You can parse only a set of document elements in a large xml document instead of parsing all the document elements. It may decrease the processing time. For example, the following code will return a collection with two documents ("1234", "4567").

    collection = SimpleBioc::from_xml(filename, {documents: ["1234", "4567"]})

No whitespace in output

By default, outputs of SimpleBioC::to_xml() will be formatted with whitespace.

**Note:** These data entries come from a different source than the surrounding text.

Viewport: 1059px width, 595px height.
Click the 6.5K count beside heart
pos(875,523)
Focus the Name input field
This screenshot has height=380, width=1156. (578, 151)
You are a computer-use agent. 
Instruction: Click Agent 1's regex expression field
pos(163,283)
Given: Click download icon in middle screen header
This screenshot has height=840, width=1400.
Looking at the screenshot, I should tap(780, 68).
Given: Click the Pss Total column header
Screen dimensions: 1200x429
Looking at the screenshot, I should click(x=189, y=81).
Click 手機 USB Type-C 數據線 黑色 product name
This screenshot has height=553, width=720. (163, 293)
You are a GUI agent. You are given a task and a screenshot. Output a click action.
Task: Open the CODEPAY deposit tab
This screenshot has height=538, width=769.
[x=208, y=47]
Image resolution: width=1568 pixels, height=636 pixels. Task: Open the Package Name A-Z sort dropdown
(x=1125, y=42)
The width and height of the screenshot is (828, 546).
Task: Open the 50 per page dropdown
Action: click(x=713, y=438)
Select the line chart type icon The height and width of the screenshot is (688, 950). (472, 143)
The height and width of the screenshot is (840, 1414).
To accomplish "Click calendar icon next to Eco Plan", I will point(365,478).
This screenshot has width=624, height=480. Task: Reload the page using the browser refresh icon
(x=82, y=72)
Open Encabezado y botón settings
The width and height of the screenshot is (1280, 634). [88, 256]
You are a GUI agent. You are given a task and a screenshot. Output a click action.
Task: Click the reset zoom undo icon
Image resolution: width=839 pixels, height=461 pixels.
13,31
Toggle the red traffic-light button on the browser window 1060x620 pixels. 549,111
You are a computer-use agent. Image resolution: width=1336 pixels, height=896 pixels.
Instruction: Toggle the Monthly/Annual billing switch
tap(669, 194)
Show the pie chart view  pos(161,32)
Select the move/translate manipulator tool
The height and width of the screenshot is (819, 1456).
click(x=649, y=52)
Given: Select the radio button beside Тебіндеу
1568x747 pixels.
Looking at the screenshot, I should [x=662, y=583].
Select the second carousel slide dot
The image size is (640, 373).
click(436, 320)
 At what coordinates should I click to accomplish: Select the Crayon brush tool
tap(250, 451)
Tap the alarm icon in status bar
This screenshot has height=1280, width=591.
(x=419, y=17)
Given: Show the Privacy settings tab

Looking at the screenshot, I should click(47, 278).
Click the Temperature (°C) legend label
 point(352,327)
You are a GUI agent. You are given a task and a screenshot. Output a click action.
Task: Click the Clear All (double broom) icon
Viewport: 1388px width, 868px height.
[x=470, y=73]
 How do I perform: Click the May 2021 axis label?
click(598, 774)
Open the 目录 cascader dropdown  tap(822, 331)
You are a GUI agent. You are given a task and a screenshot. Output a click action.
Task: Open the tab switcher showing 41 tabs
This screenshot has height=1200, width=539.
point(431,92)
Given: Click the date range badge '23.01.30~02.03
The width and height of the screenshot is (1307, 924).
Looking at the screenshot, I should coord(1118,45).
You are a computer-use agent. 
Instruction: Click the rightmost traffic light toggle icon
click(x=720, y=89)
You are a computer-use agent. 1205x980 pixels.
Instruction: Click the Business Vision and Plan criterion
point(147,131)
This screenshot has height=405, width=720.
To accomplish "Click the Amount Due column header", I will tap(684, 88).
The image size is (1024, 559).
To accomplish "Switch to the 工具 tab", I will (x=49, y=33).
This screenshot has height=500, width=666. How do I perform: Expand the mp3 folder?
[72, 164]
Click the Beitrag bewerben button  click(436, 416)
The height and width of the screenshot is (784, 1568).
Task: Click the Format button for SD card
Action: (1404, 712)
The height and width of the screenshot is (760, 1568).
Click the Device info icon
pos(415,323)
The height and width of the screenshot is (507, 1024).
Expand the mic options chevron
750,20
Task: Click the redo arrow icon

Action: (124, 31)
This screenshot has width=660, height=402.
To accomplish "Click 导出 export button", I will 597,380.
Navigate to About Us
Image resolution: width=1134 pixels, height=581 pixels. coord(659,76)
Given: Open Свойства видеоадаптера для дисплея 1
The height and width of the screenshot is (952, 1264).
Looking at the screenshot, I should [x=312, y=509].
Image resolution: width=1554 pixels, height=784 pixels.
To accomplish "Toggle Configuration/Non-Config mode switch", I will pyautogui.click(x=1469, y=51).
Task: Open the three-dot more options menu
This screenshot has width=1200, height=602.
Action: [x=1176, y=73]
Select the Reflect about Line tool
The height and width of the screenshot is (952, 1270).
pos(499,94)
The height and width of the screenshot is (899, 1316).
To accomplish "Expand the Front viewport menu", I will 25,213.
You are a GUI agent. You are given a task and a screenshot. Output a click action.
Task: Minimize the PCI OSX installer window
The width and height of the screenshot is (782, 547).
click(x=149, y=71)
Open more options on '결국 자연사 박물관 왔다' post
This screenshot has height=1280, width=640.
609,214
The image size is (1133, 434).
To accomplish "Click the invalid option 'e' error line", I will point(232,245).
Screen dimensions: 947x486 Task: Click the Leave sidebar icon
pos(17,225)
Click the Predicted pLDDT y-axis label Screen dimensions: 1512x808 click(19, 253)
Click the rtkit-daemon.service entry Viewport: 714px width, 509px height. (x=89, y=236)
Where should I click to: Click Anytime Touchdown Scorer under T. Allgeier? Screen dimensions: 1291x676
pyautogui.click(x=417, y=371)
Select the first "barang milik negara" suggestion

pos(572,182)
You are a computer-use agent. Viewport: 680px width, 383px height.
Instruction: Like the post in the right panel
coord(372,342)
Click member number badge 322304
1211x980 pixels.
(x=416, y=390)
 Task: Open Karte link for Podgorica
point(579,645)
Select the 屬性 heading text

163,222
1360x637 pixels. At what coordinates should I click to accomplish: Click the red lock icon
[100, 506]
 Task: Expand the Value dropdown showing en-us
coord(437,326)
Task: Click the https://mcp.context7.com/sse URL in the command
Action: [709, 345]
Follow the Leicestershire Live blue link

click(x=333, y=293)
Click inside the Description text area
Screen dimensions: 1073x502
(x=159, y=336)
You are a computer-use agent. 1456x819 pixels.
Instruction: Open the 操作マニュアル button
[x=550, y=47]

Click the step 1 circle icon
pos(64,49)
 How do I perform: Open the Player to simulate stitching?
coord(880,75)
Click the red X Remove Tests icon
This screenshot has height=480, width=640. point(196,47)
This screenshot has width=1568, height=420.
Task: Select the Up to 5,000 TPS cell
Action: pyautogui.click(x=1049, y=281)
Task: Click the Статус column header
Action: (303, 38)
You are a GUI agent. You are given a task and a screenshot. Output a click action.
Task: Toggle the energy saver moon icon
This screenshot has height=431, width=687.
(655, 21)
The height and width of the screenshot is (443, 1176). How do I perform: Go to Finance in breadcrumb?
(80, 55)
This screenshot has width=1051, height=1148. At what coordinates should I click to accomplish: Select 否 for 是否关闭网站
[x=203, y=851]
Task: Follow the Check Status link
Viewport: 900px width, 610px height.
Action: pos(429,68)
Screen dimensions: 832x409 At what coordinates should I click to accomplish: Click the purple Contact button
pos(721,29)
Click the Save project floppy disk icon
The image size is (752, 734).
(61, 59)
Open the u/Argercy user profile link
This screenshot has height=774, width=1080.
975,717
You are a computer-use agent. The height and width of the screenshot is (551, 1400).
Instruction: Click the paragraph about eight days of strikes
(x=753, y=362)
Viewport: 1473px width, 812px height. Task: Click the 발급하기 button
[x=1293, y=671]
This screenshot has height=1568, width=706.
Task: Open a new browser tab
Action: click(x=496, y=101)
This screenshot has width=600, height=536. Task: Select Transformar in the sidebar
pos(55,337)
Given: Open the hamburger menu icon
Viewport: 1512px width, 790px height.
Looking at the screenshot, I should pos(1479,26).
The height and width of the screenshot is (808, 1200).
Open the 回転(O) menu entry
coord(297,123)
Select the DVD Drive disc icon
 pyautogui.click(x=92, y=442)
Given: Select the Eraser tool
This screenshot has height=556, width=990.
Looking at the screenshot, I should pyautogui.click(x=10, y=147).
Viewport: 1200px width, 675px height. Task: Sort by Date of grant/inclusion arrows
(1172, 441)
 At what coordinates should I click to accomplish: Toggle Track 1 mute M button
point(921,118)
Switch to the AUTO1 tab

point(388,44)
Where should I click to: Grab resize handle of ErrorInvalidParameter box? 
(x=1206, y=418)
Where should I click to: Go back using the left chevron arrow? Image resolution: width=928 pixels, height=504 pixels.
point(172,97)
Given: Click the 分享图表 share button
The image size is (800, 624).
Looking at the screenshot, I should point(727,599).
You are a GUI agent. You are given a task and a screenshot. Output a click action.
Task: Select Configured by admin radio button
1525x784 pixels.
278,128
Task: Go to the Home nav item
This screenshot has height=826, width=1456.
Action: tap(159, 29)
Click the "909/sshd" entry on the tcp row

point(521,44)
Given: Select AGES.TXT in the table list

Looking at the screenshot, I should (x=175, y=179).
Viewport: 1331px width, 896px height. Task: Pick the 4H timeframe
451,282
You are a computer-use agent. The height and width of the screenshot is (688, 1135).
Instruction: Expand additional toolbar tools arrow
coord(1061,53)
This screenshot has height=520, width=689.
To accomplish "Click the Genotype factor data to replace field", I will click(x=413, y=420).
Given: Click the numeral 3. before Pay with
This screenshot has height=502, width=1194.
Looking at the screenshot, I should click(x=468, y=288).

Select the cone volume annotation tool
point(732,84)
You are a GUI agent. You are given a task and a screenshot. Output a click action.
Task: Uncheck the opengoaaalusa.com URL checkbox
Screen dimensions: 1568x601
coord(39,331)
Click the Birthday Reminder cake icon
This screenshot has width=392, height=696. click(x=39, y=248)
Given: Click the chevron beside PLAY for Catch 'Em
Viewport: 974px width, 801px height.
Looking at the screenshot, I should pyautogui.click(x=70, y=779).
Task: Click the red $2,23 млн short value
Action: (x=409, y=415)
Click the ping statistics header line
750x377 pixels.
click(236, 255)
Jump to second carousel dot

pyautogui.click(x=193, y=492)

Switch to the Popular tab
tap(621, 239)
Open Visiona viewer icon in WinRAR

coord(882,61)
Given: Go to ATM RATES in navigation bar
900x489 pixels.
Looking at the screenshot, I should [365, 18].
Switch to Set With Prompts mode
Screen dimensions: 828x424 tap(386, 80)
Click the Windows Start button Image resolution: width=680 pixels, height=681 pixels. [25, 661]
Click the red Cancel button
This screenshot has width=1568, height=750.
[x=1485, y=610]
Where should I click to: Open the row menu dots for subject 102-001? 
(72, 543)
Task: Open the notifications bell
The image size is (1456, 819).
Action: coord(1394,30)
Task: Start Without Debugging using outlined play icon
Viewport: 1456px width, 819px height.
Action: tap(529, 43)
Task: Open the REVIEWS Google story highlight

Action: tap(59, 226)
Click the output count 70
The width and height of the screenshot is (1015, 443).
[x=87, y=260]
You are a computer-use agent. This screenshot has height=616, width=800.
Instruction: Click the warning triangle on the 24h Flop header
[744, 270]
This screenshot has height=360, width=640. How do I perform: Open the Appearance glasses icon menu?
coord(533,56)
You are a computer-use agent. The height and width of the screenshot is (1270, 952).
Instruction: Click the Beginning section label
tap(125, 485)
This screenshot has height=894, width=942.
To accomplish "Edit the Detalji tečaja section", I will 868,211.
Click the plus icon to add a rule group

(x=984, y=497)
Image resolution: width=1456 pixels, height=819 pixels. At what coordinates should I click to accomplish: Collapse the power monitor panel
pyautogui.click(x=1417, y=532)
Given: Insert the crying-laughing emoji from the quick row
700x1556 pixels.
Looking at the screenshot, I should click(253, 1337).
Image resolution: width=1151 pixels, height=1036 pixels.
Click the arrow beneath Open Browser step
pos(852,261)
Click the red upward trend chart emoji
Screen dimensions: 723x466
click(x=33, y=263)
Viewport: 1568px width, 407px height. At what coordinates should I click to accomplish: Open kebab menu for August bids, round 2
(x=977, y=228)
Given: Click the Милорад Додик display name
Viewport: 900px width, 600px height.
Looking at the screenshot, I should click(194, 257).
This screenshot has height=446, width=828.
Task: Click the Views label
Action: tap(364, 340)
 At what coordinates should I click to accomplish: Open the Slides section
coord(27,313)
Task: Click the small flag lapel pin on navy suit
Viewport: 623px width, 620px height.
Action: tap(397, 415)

If you do not want this whitespace, you should pass 'save_with' option with 0 to the to_xml() function.

    puts SimpleBioC::to_xml(collection, {save_with:0})

Sample

More samples can be found in Samples directory

    require 'simple_bioc'

    # Sample1: parse, traverse, manipulate, and build BioC data
    require 'simple_bioc'
    
    # parse BioC file
    collection = SimpleBioC.from_xml("../xml/everything.xml")
    
    # the returned object contains all the information in the BioC file
    # traverse & read information
    collection.documents.each do |document|
      puts document
      document.passages.each do |passage|
        puts passage
      end
    end
    
    # manipulate 
    doc = SimpleBioC::Document.new(collection)
    doc.id = "23071747"
    doc.infons["journal"] = "PLoS One"
    collection.documents << doc
    
    p = SimpleBioC::Passage.new(doc)
    p.offset = 0
    p.text = "TRIP database 2.0: a manually curated information hub for accessing TRP channel interaction network."
    p.infons["type"] = "title"
    doc.passages << p
    
    
    # build BioC document from data
    xml = SimpleBioC.to_xml(collection)
    puts xml

Sample2: PubAnnotation Converter (convert_pubann.rb)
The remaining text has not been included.